Additionally, CEO’s of venture backed companies (or any company with a board of directors) should expect to have fluid and candid dialog with board members in between meetings. Board member styles differ – some (like me) are email guys, some are face to face types, and some are phone call update types. We recommend understanding how each of your board members works best and make sure you spend time with them in between board meetings discussing issues, updating them on the business, and learning how to work together.

Some of this is preparation for later in the life of a company when a board has to make critical and substantial decisions, whether around a financing or M&A event, major change in the direction of the business, leadership change, legal issue, or something else that requires hard discussions. Spending time building working relationships, learning how each other think, work, and act, and developing personal rapport early in the life of the company helps makes dealing with these situations a lot more effective.

Some entrepreneurs have resistance to this level of oversight. If you’re someone who has a negative reaction (e.g. “12 meetings a year – no way!”) we encourage you to re-think your interest in a pursuing a model to build your business that includes venture capital, or for that matter your interest in having a board of directors.

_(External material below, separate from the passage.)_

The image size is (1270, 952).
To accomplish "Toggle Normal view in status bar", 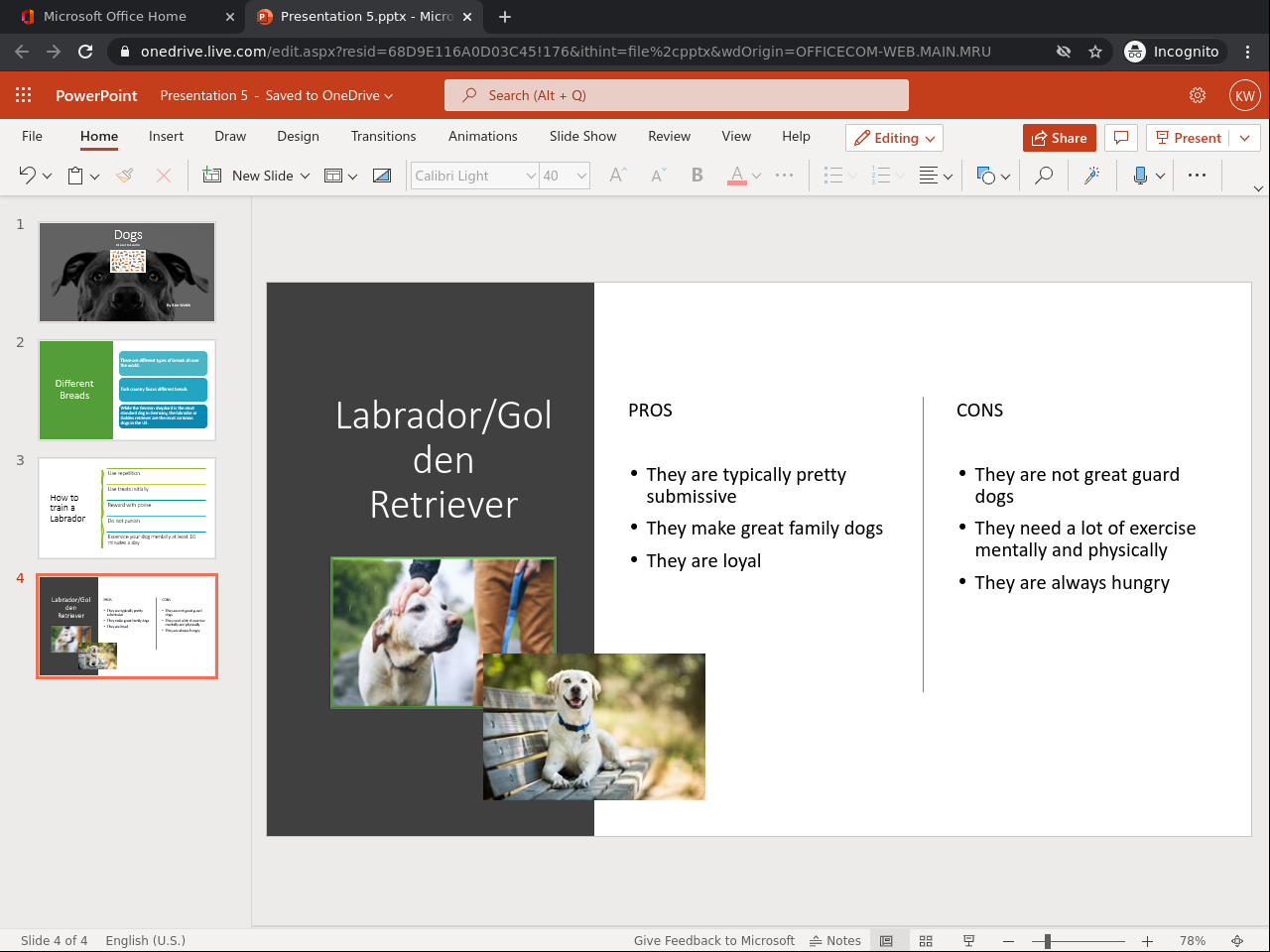I will pyautogui.click(x=887, y=940).
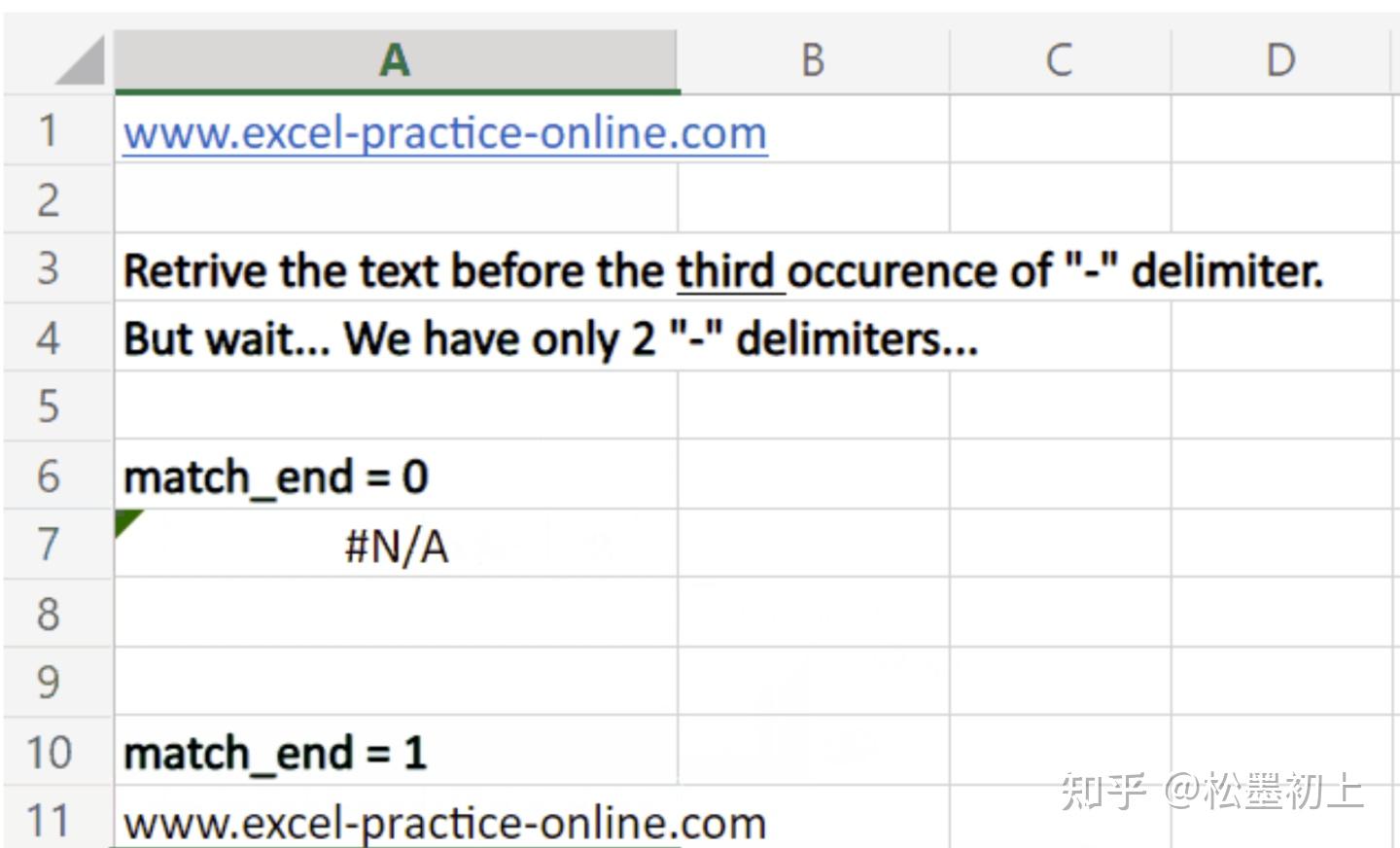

Finally, while it is common that as a company matures, it will reduce the frequency of formal meetings (to say 6 meetings per year), the board will encounter periods of time where they will meet more often then once a month. This can happen when a company is approaching the end of a fund-raising cycle or during key times in the company’s life where substantive strategic actions are being managed (for example – an acquisition.) During these critical times it is common for a board to have formal – but short duration – meetings, both in person and over the phone.